Personality of the immune system

Our personality literally shapes our world. It helps determine how many friends we have, which jobs we excel in and how we cope with adversity. Now it seems it may even play a role in our health – and not just in terms of any hypochondriac tendencies we harbour, but also how prone our bodies are to getting sick in the first place. It is a provocative idea but one that has been steadily gaining traction.

We think of conscientiousness, for example, as a positive trait because it suggests caution, careful planning and an aversion to potential danger. But could it also be a symptom of underlying weakness in the immune system?

That’s one interpretation of a study published last month that sought to pick apart the links between personality traits and the immune system. It found that highly conscientious people had lower levels of inflammation; an immune response that helps the body fight infection and recover from injury. Highly extrovert people had higher levels.
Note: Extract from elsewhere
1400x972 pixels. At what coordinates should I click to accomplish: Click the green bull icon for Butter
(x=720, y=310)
This may mean that extroverts are more physically robust – at least while they’re young. While this sounds like good news, there’s also a downside since sustained inflammation over a lifetime may leave you vulnerable to diabetes, atherosclerosis and cancer.

Past studies have hinted at a link between personality and the immune system. However, the current one is the first to assess personality across a range of people, and connect it to the activity of a suite of genes that control how the immune system works. “They are looking at the immune system in a much more cohesive and comprehensive way,” says a professor of biological psychiatry at King’s College London.
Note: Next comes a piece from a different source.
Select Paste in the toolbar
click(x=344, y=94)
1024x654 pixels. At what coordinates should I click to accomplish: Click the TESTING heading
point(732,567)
In the latest study at the University of Nottingham, UK, 121 healthy students filled in personality questionnaires to assess the so-called big five personality traits – conscientiousness, extraversion, neuroticism, openness and agreeableness. They also asked them about other behaviours such as smoking, drinking or exercise that might be associated with certain personality types. They took blood samples to assess the activity of 19 genes involved in the inflammatory response, as well as genes involved in the production of antibodies and viral defence.

Even after controlling for behaviour such as alcohol consumption, they found that on average, the genes that trigger inflammation are 17 per cent more active in extroverts than in introverts. In students who scored high for conscientiousness the activation of these genes was 16 per cent lower compared with less conscientious people. There was no apparent difference in the other immune system genes

“The idea that a huge amount of who and what we are is influenced by the way our species fights disease is a powerful and emerging theme across lots of different areas,” says Daniel Davis, an immunologist at the University of Manchester, UK. “A link with personality is not outside the world of what should be looked at,” he adds. However, he cautions that it will take more work to confirm the extraversion, conscientiousness and inflammation link. And if it does exist, do the observed differences translate into meaningful differences in health?

Assuming it does hold, the next question is whether the immune system shapes personality, or vice versa. We know that factors such as stress can boost the activity of inflammatory genes, triggering a short-term boost against infection. Conscientious people might have less inflammation simply because they take better care of themselves than extroverts do – so are less likely to get injured or be around other sick people who could potentially pass on germs. It would be a terrific idea to boost inflammation genes if you’re running around meeting new people, says Cole.

However, it’s also becoming clear that the immune system can influence your mood. A good example of this is “sickness behaviour”; the tendency to become lethargic and withdrawn in response to infection. Possibly, it’s a two-way street. “The mechanisms don’t have to be mutually exclusive,” says Damian Murray, a psychologist at UCLA.

So how might the immune system influence behaviour? In the short term, immune cells release chemicals called cytokines that seem able to cross the blood-brain barrier and interfere with brain cell activity. For example, the release of gamma interferon reduces serotonin production and makes people feel less sociable.

But some think the immune system might also affect the evolution of personality traits like conscientiousness. “In the course of evolution, humans have faced adaptive challenges caused by infectious diseases,” says Napolioni at the Stanford University School of Medicine. “In addition to the immune system, human behaviour may also act as an anti-pathogen defence [by enhancing the survival of people with weaker immune systems].” Last year, Napolioni showed that Americans who carry a variant of the ACP1gene, which boosts susceptibility to infections, are more introverted and less open to new experiences.

Even if conscientious and introverted people do have weaker inflammatory responses, other areas of their immune defence may be stronger, says Davis. As for extroverts, if they really are at greater risk of diseases linked to inflammation, exercise and weight loss can help.